--- RECORDS SUPPLIED ---
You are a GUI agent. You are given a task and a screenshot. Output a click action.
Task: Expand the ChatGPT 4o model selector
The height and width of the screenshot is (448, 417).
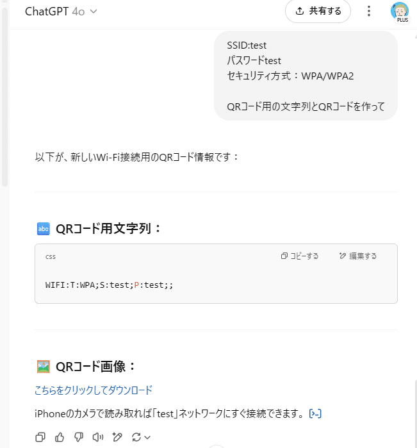61,12
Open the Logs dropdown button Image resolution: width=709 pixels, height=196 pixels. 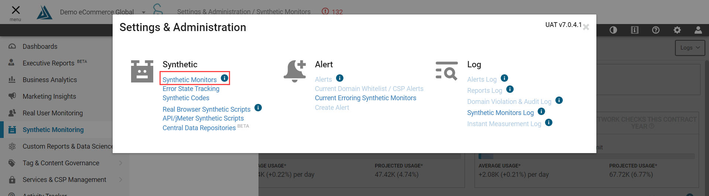[690, 48]
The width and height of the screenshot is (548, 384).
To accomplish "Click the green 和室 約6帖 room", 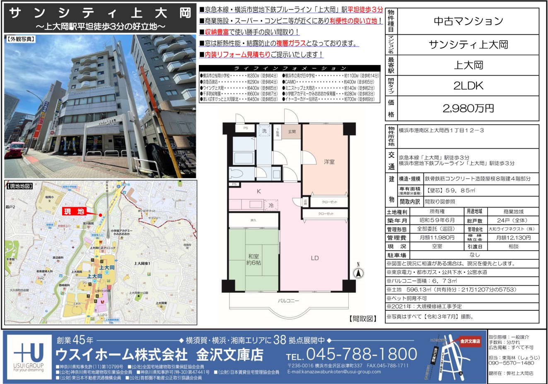I will 253,260.
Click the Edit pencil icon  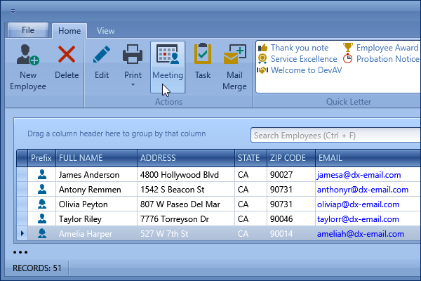point(102,54)
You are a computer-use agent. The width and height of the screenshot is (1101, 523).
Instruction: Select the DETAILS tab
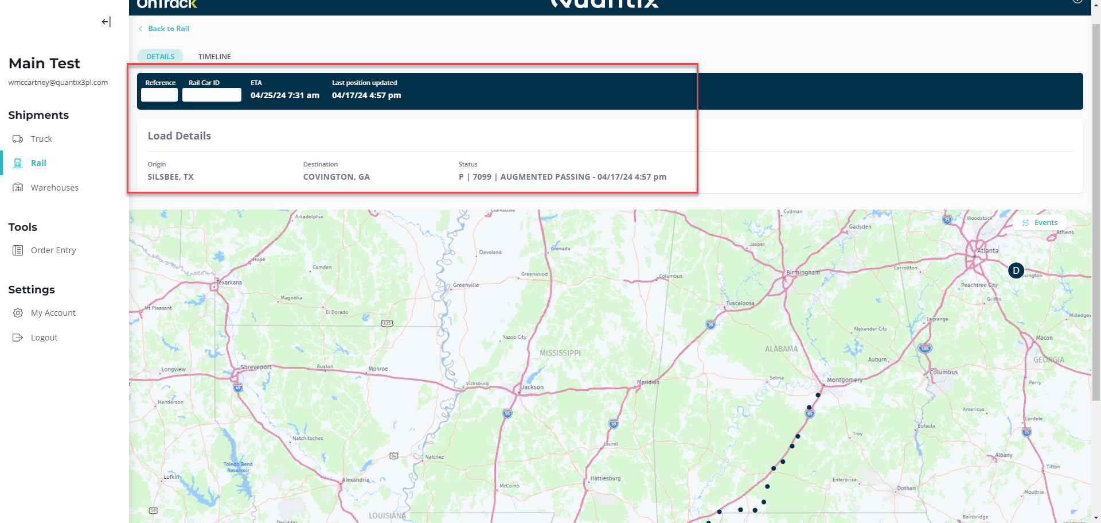click(160, 56)
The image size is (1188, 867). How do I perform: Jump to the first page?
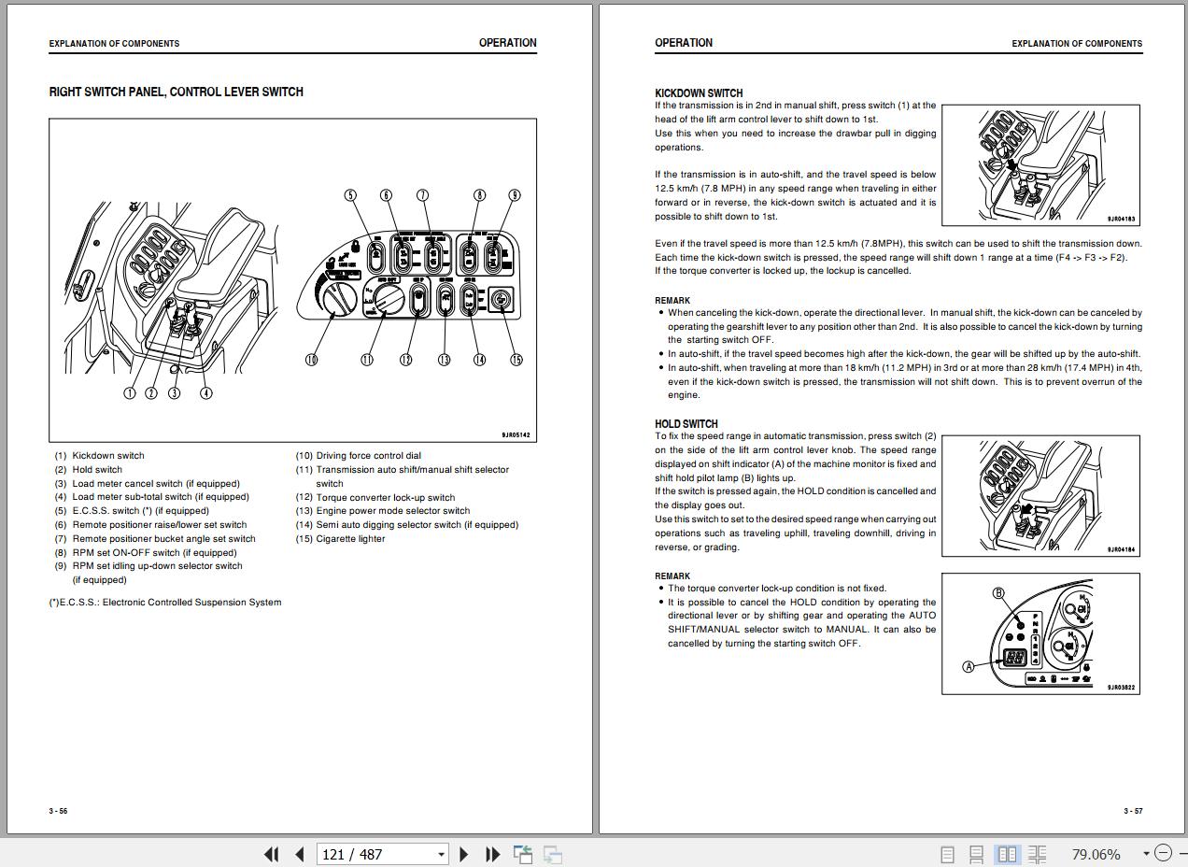pyautogui.click(x=272, y=854)
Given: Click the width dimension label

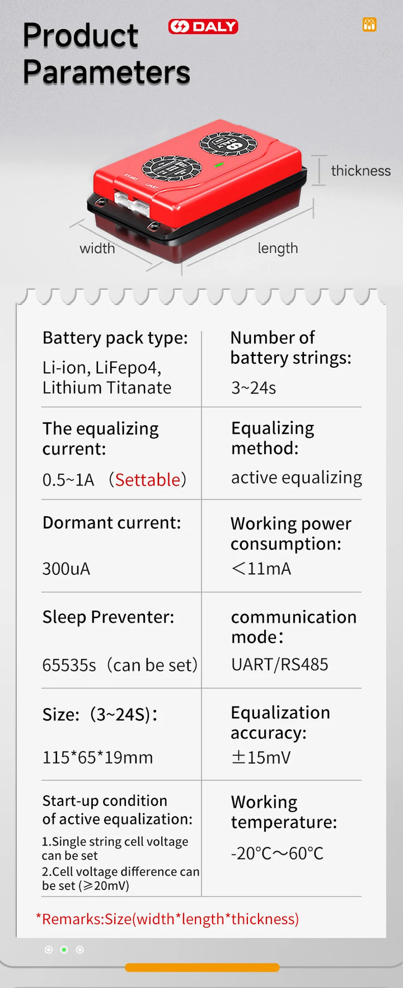Looking at the screenshot, I should point(97,249).
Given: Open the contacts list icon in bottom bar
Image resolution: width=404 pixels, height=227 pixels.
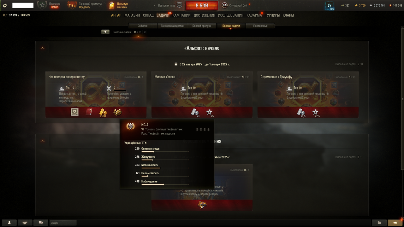Looking at the screenshot, I should [x=9, y=223].

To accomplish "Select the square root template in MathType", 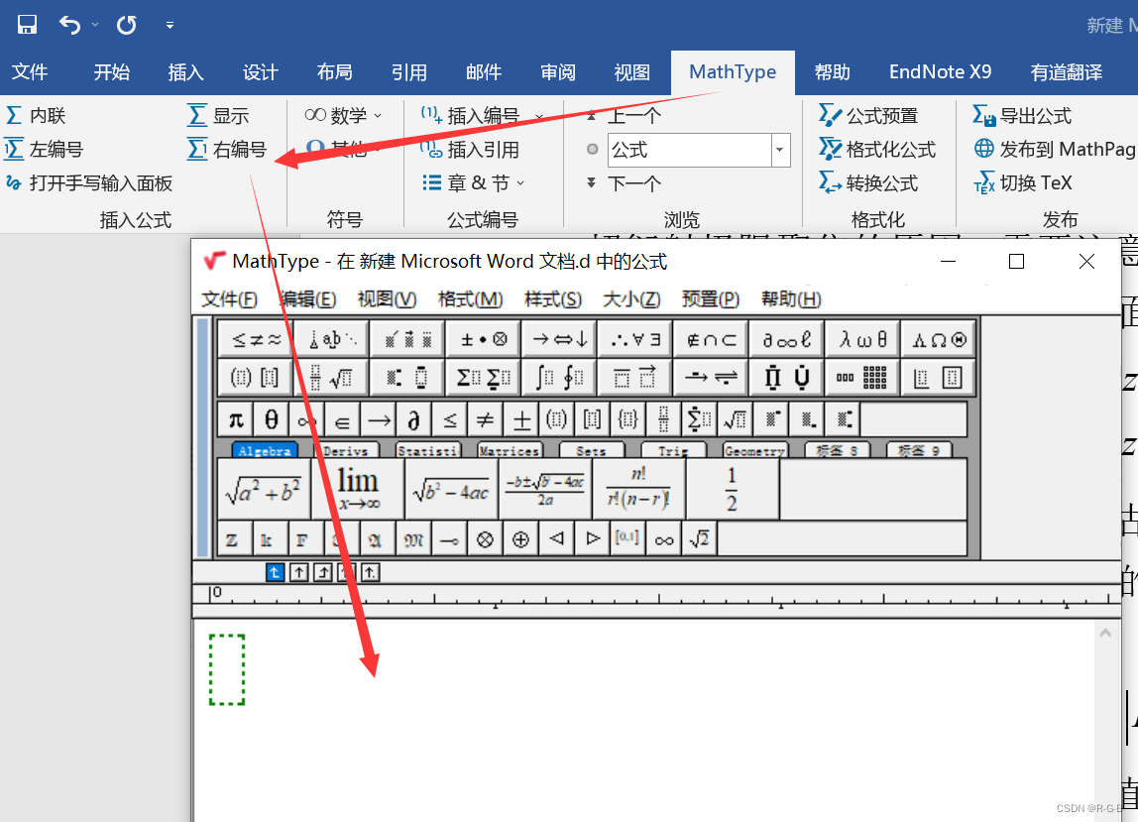I will pyautogui.click(x=736, y=418).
---
Every line above carrying the word "agent" needs to be shown.

TASK OUTPUT —
You are a GUI agent. You are given a task and a screenshot. Output a click action.
You are a computer-use agent. The width and height of the screenshot is (1101, 523).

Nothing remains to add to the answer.